# [Provided data]
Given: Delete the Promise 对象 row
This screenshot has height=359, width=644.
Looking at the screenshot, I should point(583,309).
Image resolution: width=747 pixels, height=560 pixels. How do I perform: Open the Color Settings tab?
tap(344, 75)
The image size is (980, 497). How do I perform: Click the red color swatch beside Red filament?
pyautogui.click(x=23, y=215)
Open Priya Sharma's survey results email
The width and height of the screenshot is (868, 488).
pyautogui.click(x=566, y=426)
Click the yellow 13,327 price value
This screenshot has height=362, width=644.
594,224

# [What the task requires]
Write the whole of the material out again, exactly.

# [Expected answer]
Given: Delete the Promise 对象 row
This screenshot has height=359, width=644.
Looking at the screenshot, I should point(583,309).
Image resolution: width=747 pixels, height=560 pixels. How do I perform: Open the Color Settings tab?
tap(344, 75)
The image size is (980, 497). How do I perform: Click the red color swatch beside Red filament?
pyautogui.click(x=23, y=215)
Open Priya Sharma's survey results email
The width and height of the screenshot is (868, 488).
pyautogui.click(x=566, y=426)
Click the yellow 13,327 price value
This screenshot has height=362, width=644.
594,224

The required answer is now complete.